Farooq feels that the politicians caved in because they had no other choice.

"The Pakistan Army ensured that the politicians knew either they are standing with them or against them, so the political parties in the parliament gave in," he adds.

While the legal fraternity and some observers have been criticising this step, the public at large in Pakistan seems to consider this a step in the right direction. However, this public wide acceptance is a worrying sign. And it appears that the government that is elected to represent the people of Pakistan is following the public pulse, and that pulse analysts feel is based on a flawed social order.

"Pakistani ethos is such. Our mindset is to give street justice -- then and there. The public does not understand what it means to have due process. This is the same commonly prevalent mindset that talks of public lynching of robbers, blasphemers etc," says Zaman Khan, who was himself a victim of military courts during General Zia’s martial law in the eighties, and is a Lahore based representative for the Human Rights Commission of Pakistan (HRCP).

Khan who was sentenced for a year and fined heavily by the military courts then feels that Pakistan is an uncivilised society and therefore such decisions receive so much popularity.

"Due to repeated military takeovers the importance and understanding of rule of law is missing in Pakistan which is the basis of civilised thought process," he adds.

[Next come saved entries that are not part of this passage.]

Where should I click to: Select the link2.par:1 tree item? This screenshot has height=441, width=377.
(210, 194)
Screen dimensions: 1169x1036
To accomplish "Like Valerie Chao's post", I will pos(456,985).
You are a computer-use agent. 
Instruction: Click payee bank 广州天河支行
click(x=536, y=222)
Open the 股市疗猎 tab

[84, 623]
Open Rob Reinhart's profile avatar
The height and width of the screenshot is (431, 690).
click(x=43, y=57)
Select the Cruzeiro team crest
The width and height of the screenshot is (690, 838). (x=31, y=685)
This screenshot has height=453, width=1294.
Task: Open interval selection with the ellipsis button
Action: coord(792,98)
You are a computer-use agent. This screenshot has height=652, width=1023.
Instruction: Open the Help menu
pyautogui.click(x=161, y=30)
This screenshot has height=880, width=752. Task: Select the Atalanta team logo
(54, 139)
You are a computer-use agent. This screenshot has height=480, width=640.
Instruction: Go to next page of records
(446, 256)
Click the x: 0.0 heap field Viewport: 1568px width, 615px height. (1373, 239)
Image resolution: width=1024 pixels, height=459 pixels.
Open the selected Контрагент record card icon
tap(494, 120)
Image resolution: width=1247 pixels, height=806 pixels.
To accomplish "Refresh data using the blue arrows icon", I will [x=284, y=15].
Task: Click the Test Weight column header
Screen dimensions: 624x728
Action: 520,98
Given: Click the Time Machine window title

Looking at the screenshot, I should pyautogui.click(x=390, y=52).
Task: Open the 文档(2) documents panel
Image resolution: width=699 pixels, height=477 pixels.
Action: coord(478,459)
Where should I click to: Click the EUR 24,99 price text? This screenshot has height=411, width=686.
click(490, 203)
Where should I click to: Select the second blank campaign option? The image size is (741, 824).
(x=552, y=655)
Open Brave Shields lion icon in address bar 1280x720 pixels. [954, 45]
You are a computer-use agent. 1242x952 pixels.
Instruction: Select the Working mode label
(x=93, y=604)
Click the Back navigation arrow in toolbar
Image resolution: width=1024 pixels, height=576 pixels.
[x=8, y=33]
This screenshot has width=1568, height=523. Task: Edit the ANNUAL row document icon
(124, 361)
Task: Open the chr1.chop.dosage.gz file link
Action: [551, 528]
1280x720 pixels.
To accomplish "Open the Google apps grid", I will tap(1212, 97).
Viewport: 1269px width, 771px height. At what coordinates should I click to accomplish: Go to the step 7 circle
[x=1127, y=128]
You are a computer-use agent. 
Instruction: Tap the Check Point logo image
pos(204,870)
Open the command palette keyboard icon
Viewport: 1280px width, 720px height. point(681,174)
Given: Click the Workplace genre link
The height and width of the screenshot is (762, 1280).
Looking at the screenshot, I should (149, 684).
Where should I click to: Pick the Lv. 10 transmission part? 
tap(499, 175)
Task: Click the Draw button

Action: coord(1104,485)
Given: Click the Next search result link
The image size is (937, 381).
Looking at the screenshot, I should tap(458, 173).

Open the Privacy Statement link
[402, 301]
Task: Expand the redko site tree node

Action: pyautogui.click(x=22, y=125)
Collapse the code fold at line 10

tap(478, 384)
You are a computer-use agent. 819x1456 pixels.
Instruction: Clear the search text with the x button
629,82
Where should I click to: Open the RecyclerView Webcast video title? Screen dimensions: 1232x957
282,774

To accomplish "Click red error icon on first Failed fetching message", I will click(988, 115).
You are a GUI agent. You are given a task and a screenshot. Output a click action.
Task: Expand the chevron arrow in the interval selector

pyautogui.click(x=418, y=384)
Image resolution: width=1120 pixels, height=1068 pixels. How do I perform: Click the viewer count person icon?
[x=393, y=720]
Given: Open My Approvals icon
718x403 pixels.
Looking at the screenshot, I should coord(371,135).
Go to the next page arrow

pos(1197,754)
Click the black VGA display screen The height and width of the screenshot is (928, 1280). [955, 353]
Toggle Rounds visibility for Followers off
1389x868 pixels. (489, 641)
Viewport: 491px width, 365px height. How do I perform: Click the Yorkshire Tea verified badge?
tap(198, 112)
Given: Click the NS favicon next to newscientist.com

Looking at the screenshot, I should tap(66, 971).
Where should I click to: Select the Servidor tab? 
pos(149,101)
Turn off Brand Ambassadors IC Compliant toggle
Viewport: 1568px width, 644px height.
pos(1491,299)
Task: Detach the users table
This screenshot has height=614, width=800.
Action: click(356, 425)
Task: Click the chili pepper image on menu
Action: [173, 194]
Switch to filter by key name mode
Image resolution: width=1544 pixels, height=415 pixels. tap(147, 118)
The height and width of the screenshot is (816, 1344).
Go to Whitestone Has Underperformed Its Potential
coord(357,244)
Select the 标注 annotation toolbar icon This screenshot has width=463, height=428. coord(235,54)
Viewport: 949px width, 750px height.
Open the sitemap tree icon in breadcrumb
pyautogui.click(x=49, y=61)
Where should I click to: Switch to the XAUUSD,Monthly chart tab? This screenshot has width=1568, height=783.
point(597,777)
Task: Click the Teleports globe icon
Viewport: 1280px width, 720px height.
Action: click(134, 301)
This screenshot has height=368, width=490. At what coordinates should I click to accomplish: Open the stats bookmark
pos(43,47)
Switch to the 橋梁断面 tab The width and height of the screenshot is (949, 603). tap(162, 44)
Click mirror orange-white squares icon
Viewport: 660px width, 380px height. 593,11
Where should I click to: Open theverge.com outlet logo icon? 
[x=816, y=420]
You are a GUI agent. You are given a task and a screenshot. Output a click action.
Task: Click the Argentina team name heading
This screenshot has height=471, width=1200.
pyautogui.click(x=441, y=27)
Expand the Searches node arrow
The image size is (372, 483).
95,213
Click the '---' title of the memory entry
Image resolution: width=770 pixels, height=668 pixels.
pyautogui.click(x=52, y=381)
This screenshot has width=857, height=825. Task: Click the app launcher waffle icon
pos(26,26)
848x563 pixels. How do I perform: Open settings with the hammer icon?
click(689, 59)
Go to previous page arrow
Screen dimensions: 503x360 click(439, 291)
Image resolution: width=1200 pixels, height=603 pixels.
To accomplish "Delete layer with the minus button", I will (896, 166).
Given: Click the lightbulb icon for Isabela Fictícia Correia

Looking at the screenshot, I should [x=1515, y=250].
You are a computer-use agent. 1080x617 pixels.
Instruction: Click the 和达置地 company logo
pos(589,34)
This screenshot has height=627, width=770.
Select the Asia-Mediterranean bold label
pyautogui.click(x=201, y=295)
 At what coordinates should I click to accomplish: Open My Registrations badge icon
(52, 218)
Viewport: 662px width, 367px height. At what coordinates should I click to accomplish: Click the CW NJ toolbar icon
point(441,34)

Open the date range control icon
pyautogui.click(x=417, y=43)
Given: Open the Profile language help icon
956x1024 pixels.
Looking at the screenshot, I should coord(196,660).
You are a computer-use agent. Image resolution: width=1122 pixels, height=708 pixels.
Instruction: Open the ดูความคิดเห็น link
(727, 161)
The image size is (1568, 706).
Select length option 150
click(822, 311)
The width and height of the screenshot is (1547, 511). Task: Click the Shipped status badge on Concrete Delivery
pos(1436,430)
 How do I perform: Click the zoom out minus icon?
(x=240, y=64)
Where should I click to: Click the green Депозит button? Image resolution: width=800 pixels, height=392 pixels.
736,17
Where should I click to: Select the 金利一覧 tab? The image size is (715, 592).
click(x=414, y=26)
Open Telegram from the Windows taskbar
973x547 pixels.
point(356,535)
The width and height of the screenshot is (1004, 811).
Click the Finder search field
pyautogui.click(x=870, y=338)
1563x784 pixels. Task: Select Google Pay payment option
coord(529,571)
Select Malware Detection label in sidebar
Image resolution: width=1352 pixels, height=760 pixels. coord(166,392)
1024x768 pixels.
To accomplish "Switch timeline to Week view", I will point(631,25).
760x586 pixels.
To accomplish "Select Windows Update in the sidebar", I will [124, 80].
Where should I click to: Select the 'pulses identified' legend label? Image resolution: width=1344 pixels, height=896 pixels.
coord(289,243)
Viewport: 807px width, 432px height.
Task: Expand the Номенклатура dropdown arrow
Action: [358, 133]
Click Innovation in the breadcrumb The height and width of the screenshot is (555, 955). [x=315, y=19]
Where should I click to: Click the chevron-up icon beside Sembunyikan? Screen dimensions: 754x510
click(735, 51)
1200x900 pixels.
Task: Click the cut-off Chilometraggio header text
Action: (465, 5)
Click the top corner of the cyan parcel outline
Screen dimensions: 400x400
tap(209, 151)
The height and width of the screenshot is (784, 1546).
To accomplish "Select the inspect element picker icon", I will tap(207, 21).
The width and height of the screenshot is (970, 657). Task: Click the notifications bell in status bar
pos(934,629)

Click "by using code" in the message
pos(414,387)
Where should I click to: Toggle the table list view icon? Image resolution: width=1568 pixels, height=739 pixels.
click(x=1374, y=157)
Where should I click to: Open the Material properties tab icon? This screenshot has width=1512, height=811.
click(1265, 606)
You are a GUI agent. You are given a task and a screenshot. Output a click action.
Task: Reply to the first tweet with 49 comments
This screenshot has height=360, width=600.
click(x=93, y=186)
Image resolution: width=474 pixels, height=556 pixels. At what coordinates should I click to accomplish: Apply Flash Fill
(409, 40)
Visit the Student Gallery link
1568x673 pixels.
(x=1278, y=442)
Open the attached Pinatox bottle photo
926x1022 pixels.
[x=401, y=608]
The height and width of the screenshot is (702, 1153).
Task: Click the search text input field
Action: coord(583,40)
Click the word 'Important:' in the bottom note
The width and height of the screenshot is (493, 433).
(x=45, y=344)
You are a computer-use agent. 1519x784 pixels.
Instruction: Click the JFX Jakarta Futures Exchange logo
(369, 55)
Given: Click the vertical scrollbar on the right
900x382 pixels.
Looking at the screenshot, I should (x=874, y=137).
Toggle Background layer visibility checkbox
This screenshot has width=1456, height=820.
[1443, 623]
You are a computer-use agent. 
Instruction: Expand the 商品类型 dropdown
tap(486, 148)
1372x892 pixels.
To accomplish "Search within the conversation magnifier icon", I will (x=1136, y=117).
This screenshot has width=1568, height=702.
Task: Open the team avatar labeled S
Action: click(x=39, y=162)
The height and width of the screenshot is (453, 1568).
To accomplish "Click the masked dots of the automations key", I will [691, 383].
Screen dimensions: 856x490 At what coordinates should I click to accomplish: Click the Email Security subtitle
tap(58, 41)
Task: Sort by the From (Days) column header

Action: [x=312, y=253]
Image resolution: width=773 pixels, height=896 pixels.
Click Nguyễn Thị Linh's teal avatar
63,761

The HRCP has condemned the formation of military courts and has expressed fears that it may be used for political victimisation, especially against the nationalists.

"The military is said to be behind the mysterious killings of Baloch and Sindhi nationalists. With this law, they will even have the formality of so-called judicial process and therefore a legal cover to do as they please," explains Khan, the HRCP rep, adding that there is a strong possibility that it may also be used against other political parties, as witnessed in the past.

Many PML-N and PPP prominent political figures have been tried under the military courts previously and were punished, especially in Zia-ul-Haq’s time and then in current Prime Minister Nawaz Sharif’s own previous tenure. He himself also became a victim when the special anti-terrorist courts he had formed in the 1990s convicted him of terrorism charges.